U.S. Secretary of Labor Thomas Perez has waded into the effort to reform California's public pension system by standing on the side of labor unions – and against Gov. Jerry Brown's plan.

Perez sent a letter that did not come to light until last week, when the Sacramento Bee newspaper obtained a copy of it. In it, he gave the state until this past Friday to exempt the workers from a September 2012 law or risk losing billions in federal transportation funds, including $1.5 billion this year. The unions and the state were holding negotiations Monday.

In his letter, Perez said the reform "diminishes both the substantive rights of transit employees under current collective bargaining agreements and narrows the future scope of collective bargaining over pensions."

Recommended For You

The contentious issue involves changes to the pensions of 20,000 transit workers approved in a law designed to ensure the retirement funds for all state workers remain solvent. The pension reform does not affect existing workers. New workers will receive lower retirement benefits, while existing workers will see no reduction. The state expects to save about $240 billion over 30 years.

The Obama administration says changing the pensions of 20,000 transit workers violates a 1964 federal law, while the unions say the law violates their collective bargaining rights.

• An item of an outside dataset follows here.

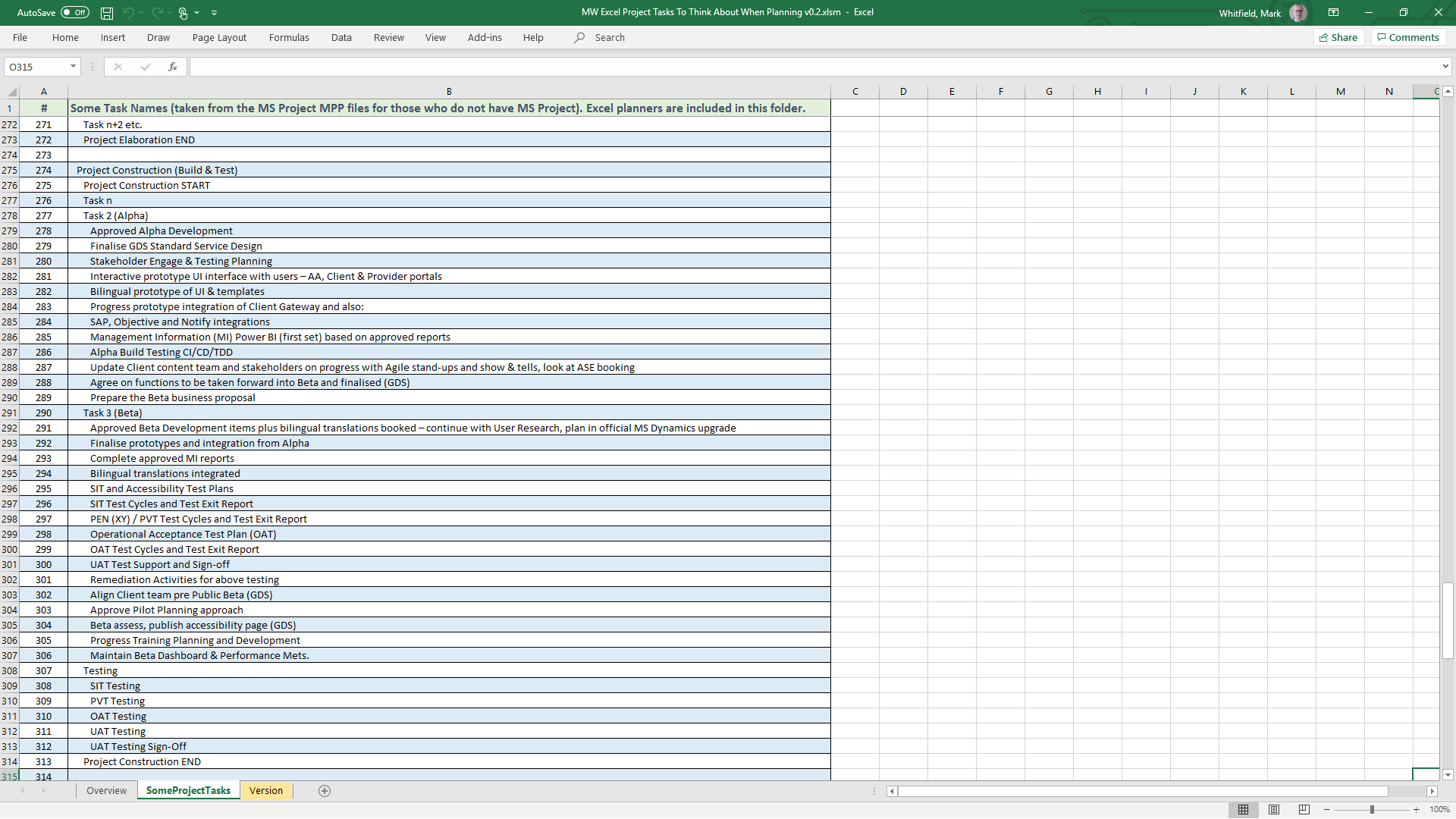Click the Select All corner triangle
The width and height of the screenshot is (1456, 819).
coord(11,91)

The California Assembly is considering a bill sponsored by Rep. Luis Alejo, a Democrat, which would leave the transit workers out of pension reform. Brown has proposed excluding the transit workers from the reform plan until a settlement can be negotiated.

Websites, including the Wall Street Journal, and newspapers, including the Fresno (Calif.) Bee, have weighed in with editorials and opinion columns urging the state to stand firm. They echo the state's fear that if transit workers are exempt from the law, other unions will sue for the same right and say the federal law is being misused in this case.